I was experimenting with macros, when I stumbled on a deceptively simple problem: how to parse a comma- (or other symbol-) separated list of parts, where each part may have to be parsed with its own set of rules.

I figured the cleanest way would be to have one macro parse the structure and defer each part to a sub-macro. This would allow me to use the most appropriate pattern-matching in the sub-macro, while keeping the outer one as generic as possible. In fact, the outer macro could be higher-order, taking the name of the sub-macro as an argument.

For the sake of argument, let’s assume this template code:

macro_rules! foobar_item {
    (foo) => {
        println!("Foo");
    };
    (bar $x:expr) => {
        println!("Bar {}", $x);
    };
}

macro_rules! foobar {
    // ???
}

fn main() {
    foobar!(foo, bar 2, bar 3);
}

How would you fill in the ???

I thought I’d be able to use $( ),* for example with something generic like $( $($t:tt)+ ),* but it turns out that doesn’t work. If I understand the “local ambiguity” error, the comma could be either a $t:tt or the separator in $( ),* and the macro engine apparently can’t choose between the two.

While experimenting, I also found out that :tt is the only pattern type that can be captured and passed on to a sub-macro for subsequent pattern matching. If I capture something as an :expr or :stmt, for example, I cannot pass it on to a sub-macro and expect to re-match its contents there. (Why? This looks like an abstraction leak to me.)

Anyways, it looks like any top-down macro design—where you match some structure, but defer the details to sub-macros—must use a repeated :tt for its parts, but that devil :imp: cannot be used anywhere except as the last (or only) item in a set of braces () [] {}

Is this correct, by the way?

So I went back to the drawing board and spelled it out in full for the macro engine, as I would do for example in Scheme. This is what I came up with:

macro_rules! foobar {
    ($($tt:tt)*) => {
        parse_comma_list!(foobar_item [$($tt)*]);
    };
}

/// Parse a list of comma-separated items.
///
/// Arguments:
///
/// - The name of a sub-macro to invoke on every item.
/// - The list of tokens to parse, inside brackets.
/// - (used only recursively) The current item being parsed.
///
/// Each item may be an arbitray sequence of tt's.
///
macro_rules! parse_comma_list {
    // we have a comma: emit current item and continue
    // (this pattern must come first)
    (
        $emit:ident
        [, $($rest:tt)*]
        $($item:tt)+
    ) => {
        $emit!($($item)+);
        parse_comma_list!($emit [$($rest)*]);
    };

    // no comma: accumulate item tokens
    (
        $emit:ident
        [$tok:tt $($rest:tt)*]
        $($item:tt)*
    ) => {
        parse_comma_list!($emit [$($rest)*] $($item)* $tok);
    };

    // emit last item
    (
        $emit:ident
        []
        $($item:tt)+
    ) => {
        $emit!($($item)+);
    };

    // empty list, allows for trailing comma
    ($emit:ident []) => {};
}

It works!! :smile:

But I was wondering if you guys have any suggestions or if I’m missing any obvious simpler solution.

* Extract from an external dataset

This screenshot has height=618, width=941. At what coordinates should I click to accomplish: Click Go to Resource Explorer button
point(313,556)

Also, I suppose the comma character , cannot be made a parameter of that macro, right?


#2

There are no simple problems in the rust macro system; only crushed souls and broken dreams.

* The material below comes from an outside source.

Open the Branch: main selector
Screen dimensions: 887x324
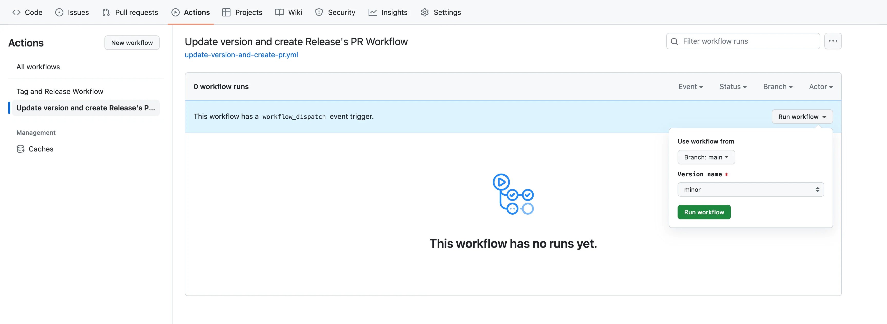(x=706, y=157)
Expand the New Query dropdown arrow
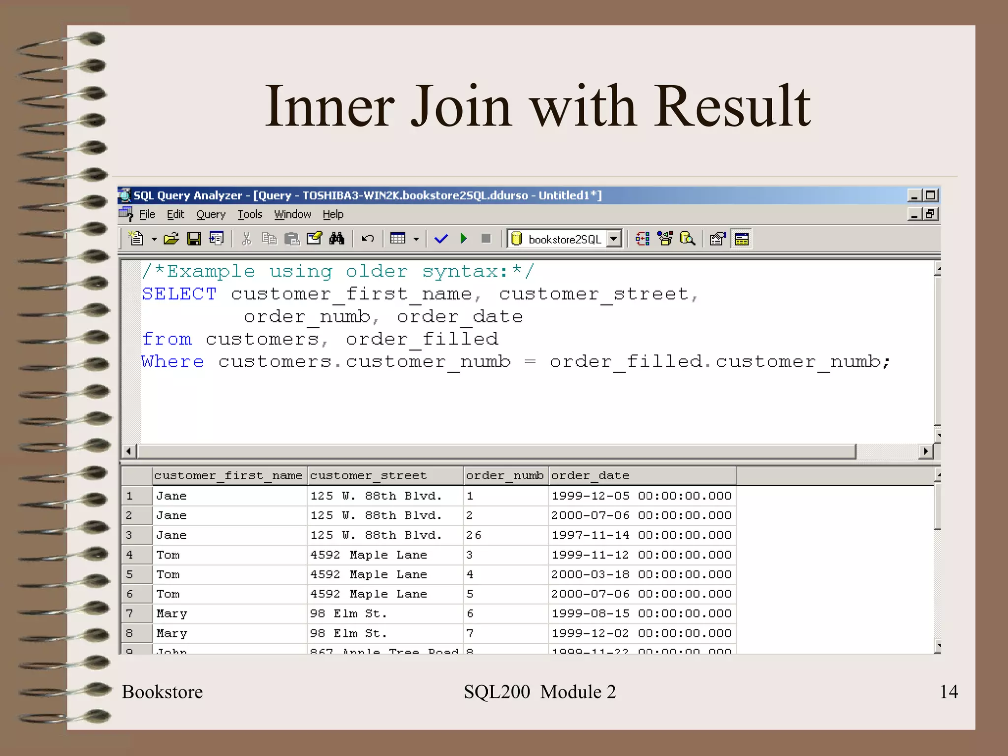The height and width of the screenshot is (756, 1008). point(154,239)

It is a bit funky. This is a good read.

not a snowball’s chance in Ecuador


#3

Your solution looks a lot like a TT muncher (from the same good read).


#4

That book looks awesome. Thanks a lot!

Yes, my solution above is exactly what they call “the most powerful macro parsing technique available” LOL

From what I’ve seen so far, Rust’s macro system looks pretty neat. Hats off to its developers. I don’t think there’s any other this good around, except for Scheme’s syntax-rules, by which it was clearly inspired.